> _EXERCISE BRIEF_
Give again, word for word, every line below from the one that has "Screen dimensions: 1250x586" through the one that has "This screenshot has height=900, width=1440.", both included, and no others.

Saved entries
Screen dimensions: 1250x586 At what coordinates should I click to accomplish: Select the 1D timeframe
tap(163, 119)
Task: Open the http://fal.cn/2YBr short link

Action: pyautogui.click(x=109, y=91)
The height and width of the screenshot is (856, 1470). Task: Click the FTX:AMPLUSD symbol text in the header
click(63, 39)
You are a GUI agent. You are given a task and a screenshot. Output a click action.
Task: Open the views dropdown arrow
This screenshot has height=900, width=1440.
* * *
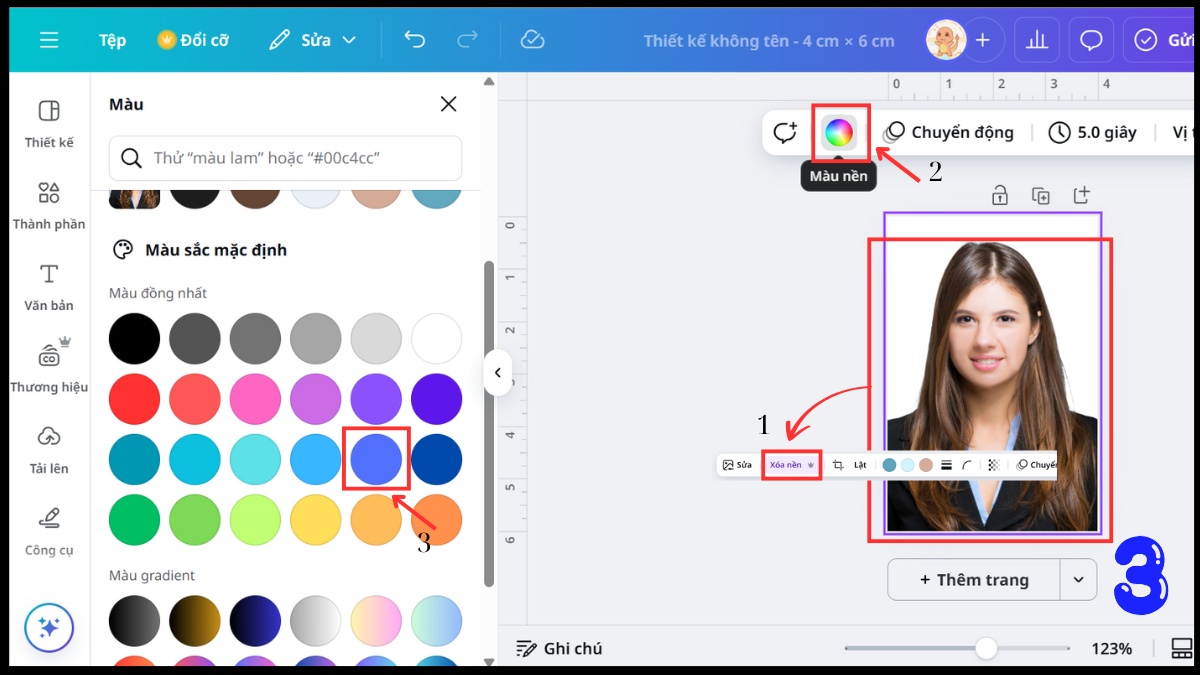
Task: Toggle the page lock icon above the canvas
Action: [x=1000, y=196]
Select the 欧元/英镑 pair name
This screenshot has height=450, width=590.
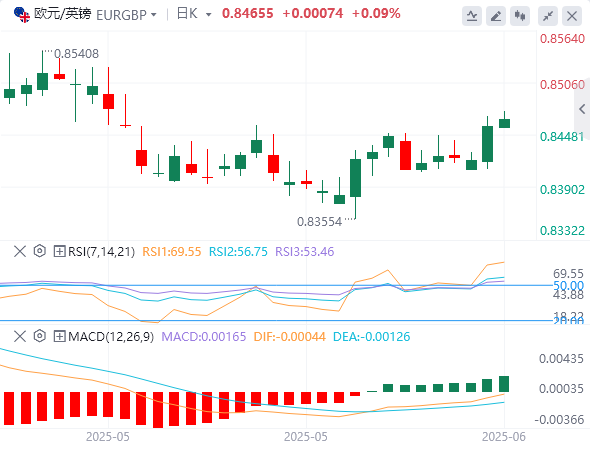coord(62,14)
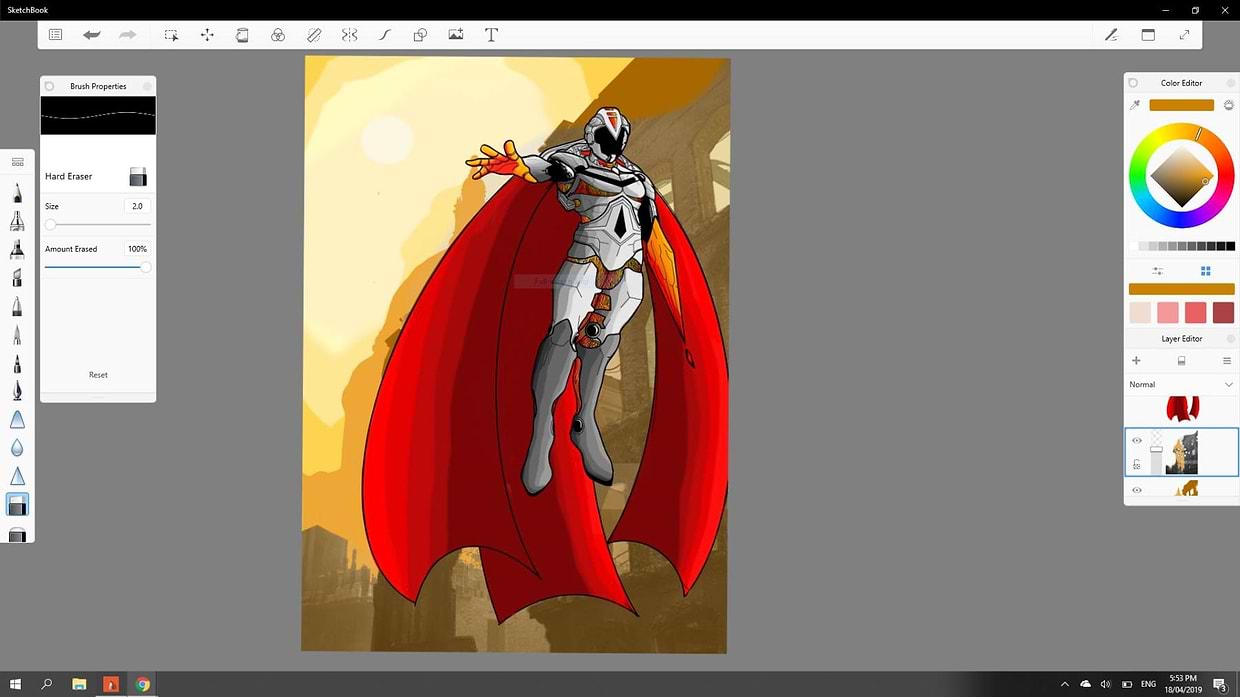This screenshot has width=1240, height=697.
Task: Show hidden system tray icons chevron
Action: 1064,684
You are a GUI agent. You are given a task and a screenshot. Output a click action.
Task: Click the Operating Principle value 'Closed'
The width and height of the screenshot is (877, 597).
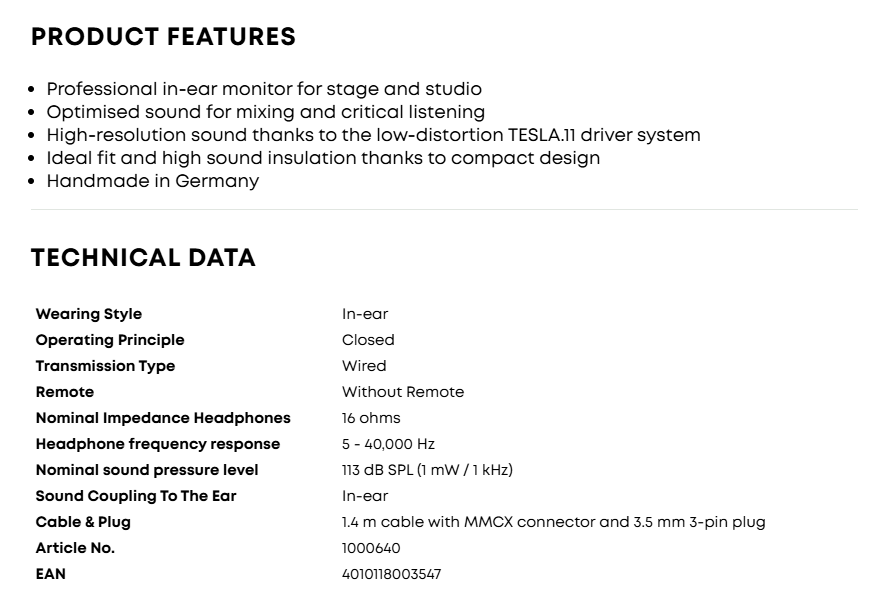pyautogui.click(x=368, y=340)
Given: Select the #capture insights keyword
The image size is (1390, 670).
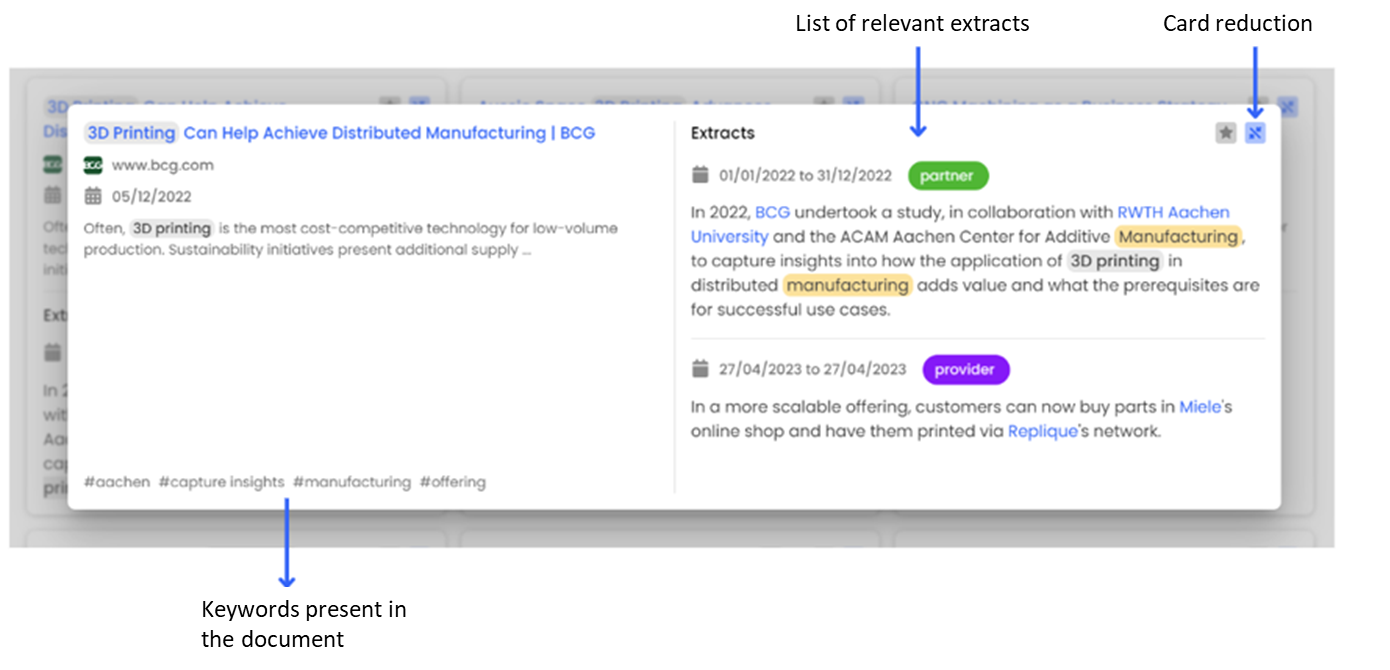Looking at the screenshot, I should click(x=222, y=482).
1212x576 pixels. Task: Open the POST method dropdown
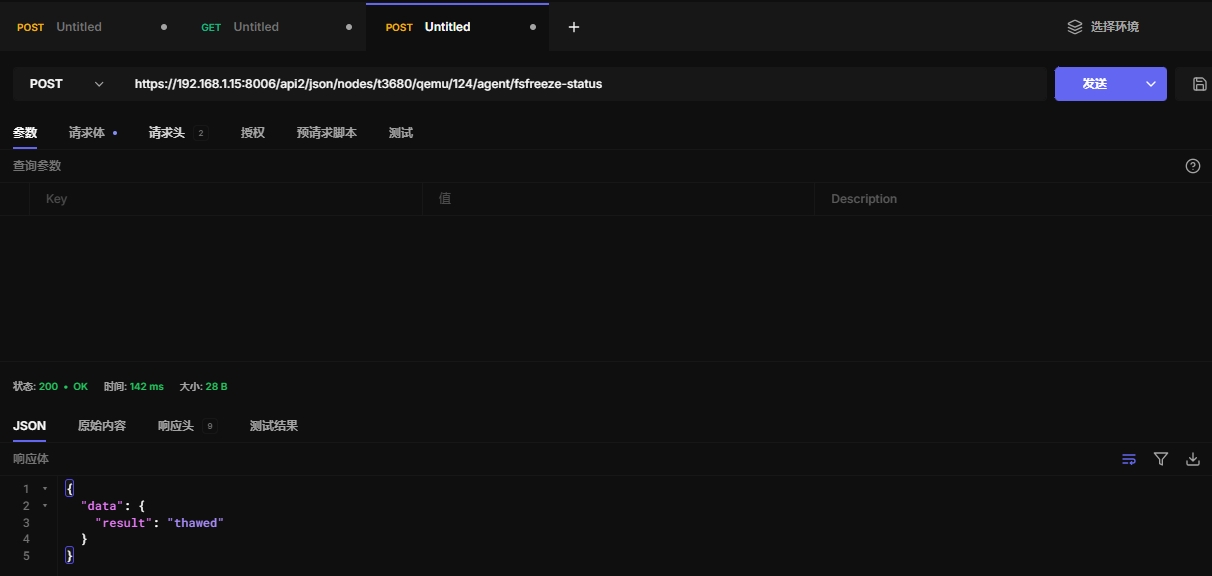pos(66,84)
* * *
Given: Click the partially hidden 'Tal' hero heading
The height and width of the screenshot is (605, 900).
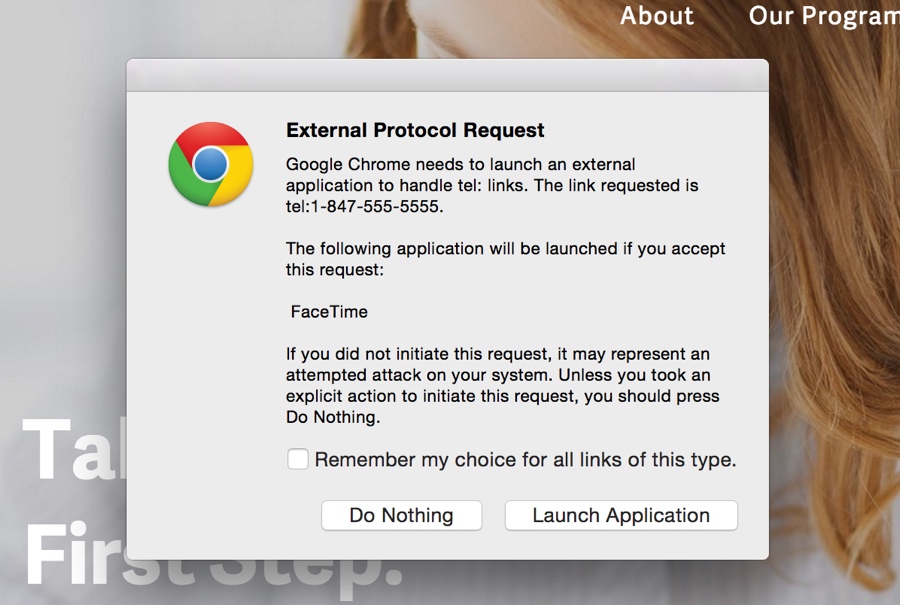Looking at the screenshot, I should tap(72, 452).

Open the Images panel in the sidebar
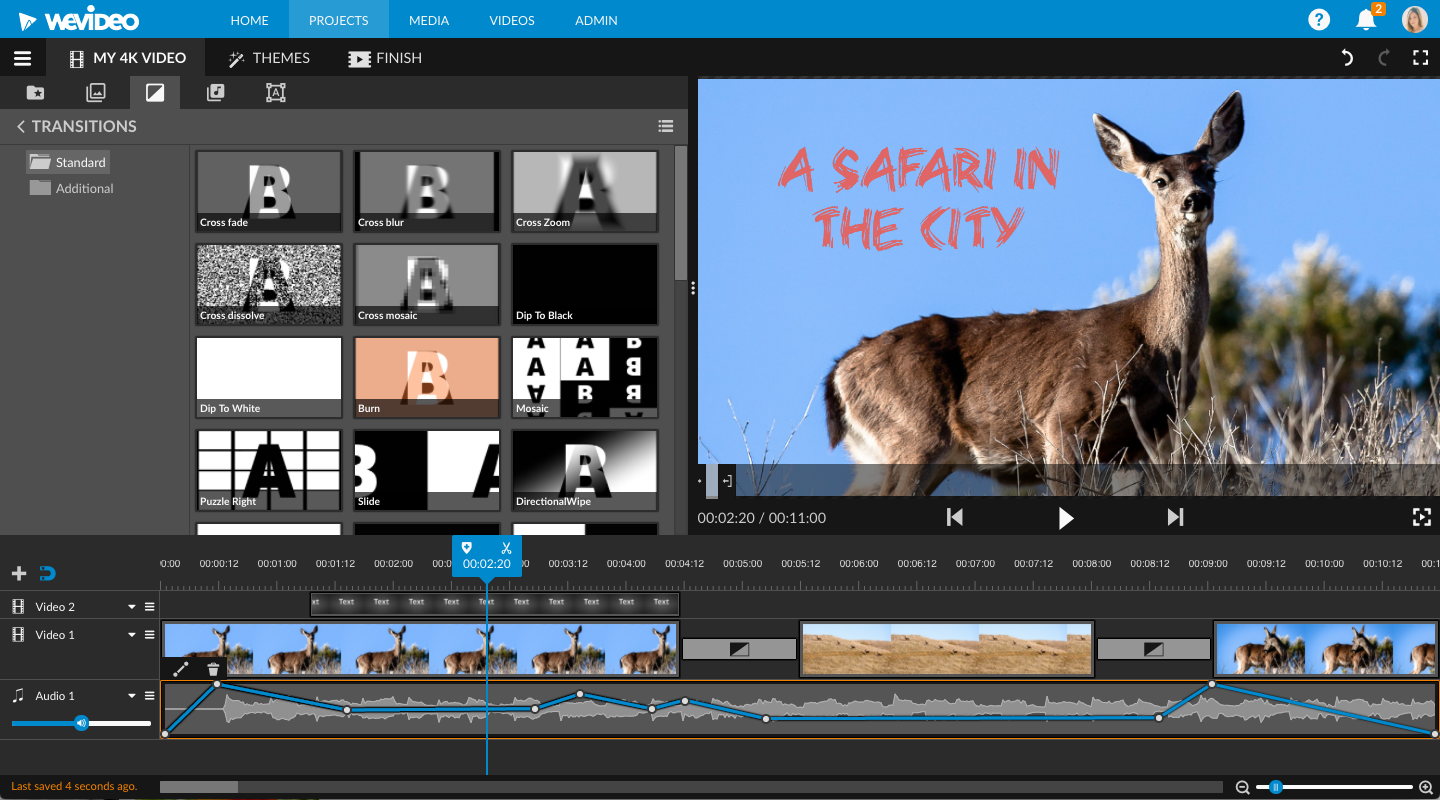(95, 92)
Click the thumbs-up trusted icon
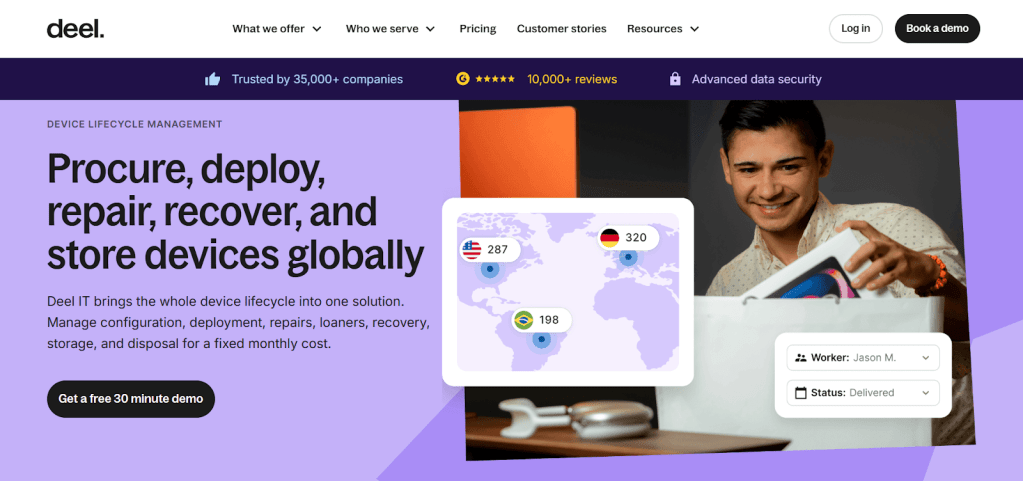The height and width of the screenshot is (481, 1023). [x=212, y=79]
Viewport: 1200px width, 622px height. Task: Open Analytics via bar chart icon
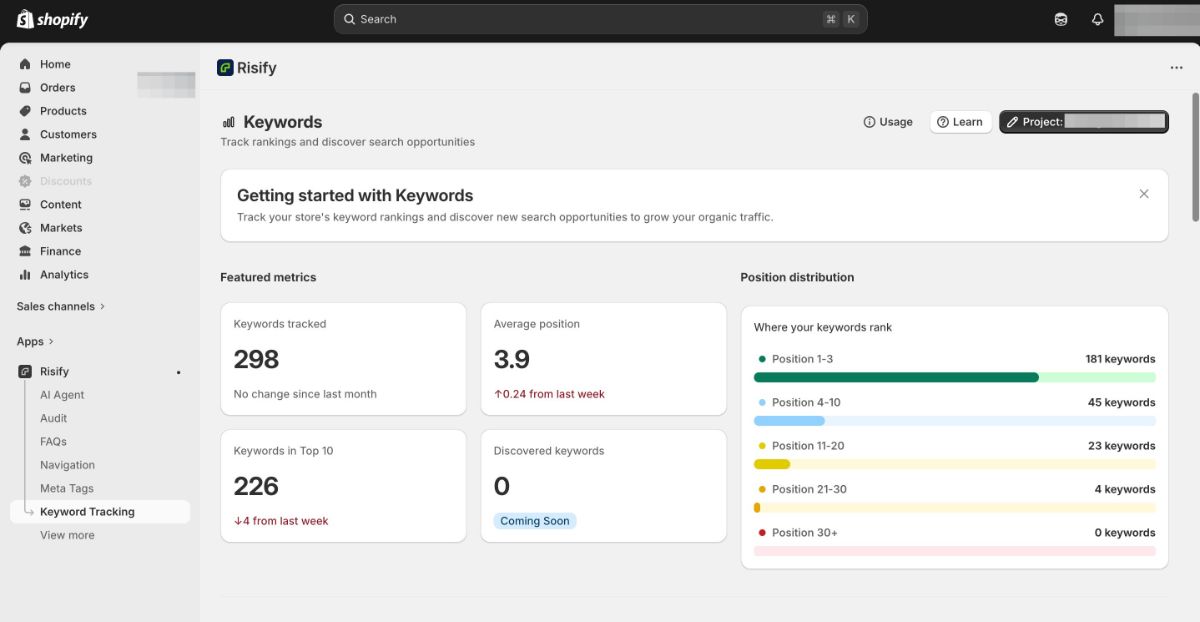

> _EXERCISE OUTPUT_
Screen dimensions: 1250x586 At what coordinates should I click to accomplish: Select the 1D timeframe
tap(163, 119)
Task: Open the http://fal.cn/2YBr short link

Action: pyautogui.click(x=109, y=91)
The height and width of the screenshot is (856, 1470). Task: Click the FTX:AMPLUSD symbol text in the header
click(63, 39)
You are a GUI agent. You are given a task and a screenshot. Output a click action.
Task: Open the views dropdown arrow
This screenshot has height=900, width=1440.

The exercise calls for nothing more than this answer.